**Material for this task**
** START **

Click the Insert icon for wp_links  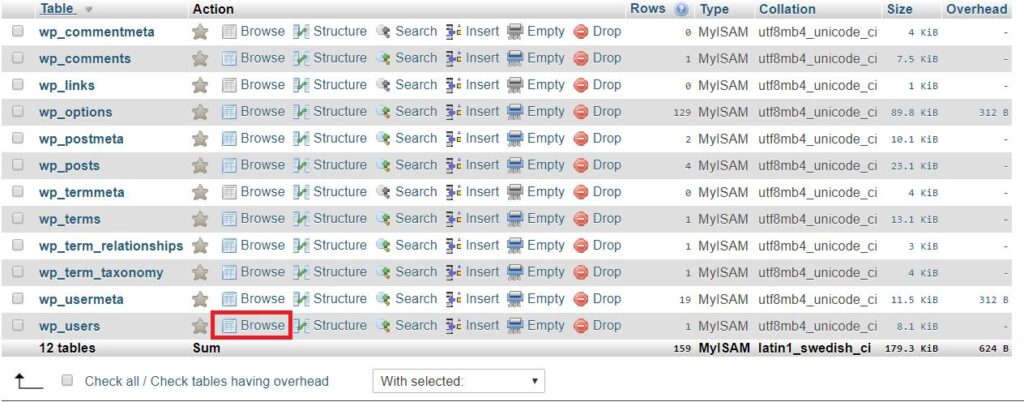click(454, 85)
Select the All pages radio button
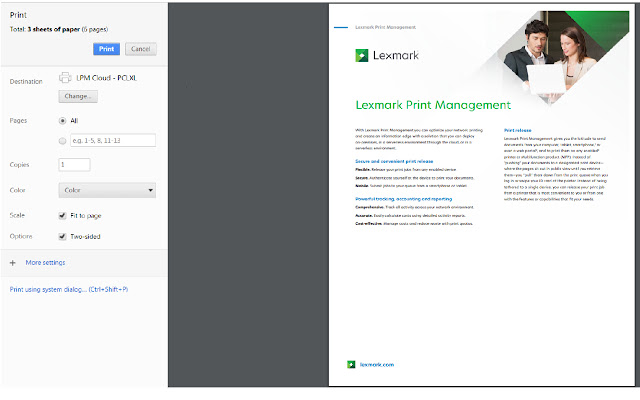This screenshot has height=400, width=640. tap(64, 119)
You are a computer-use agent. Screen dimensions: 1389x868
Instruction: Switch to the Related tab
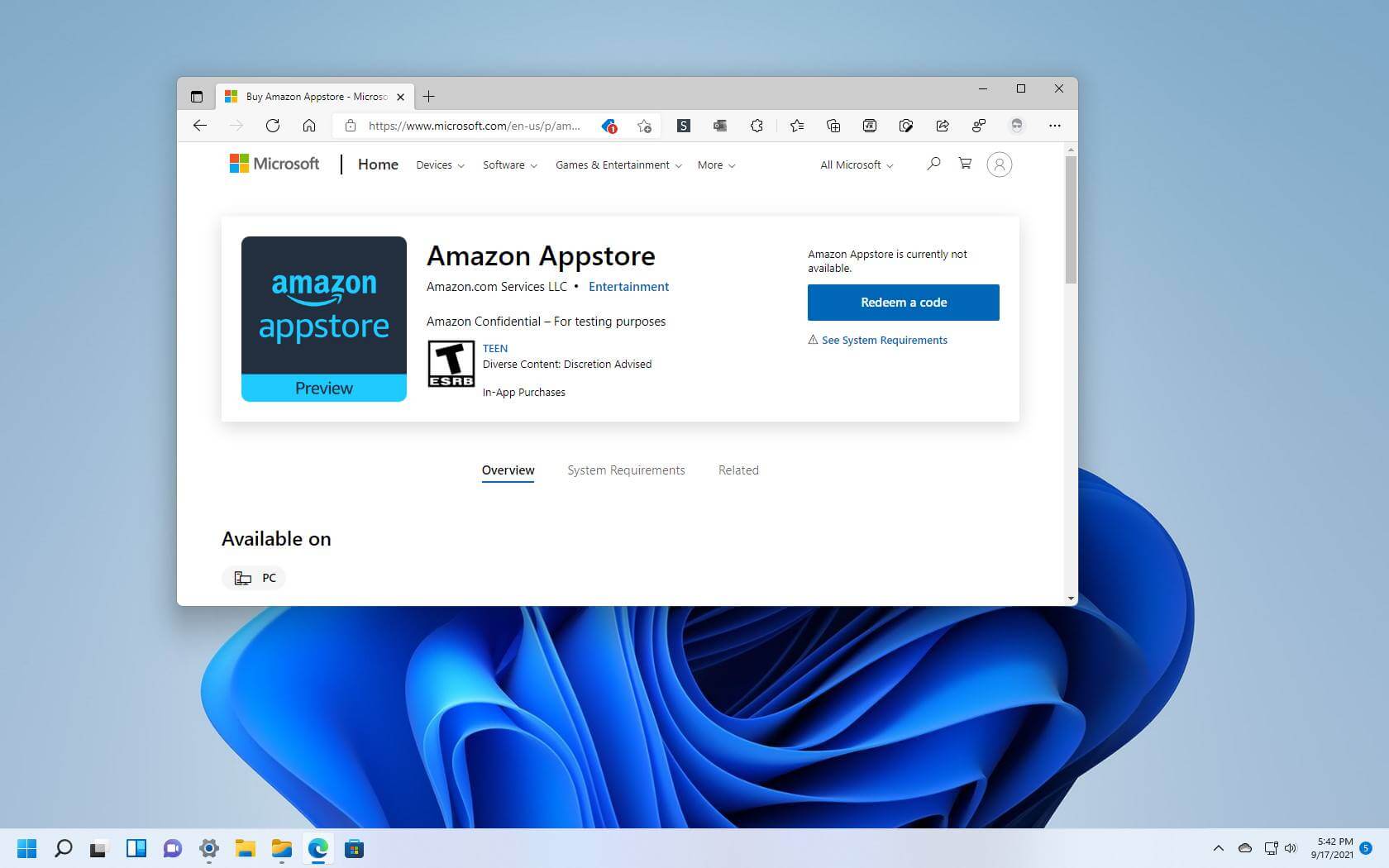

** END **

**Instruction**
Could you lay out the lines above, from the one containing "Select the All pages radio button" through the last line, as a JSON list of strings with one string per line, skipping blank lines and leaving out the pictures?

**Answer to the exercise**
[
  "Select the All pages radio button",
  "This screenshot has height=400, width=640. tap(64, 119)",
  "You are a computer-use agent. Screen dimensions: 1389x868",
  "Instruction: Switch to the Related tab"
]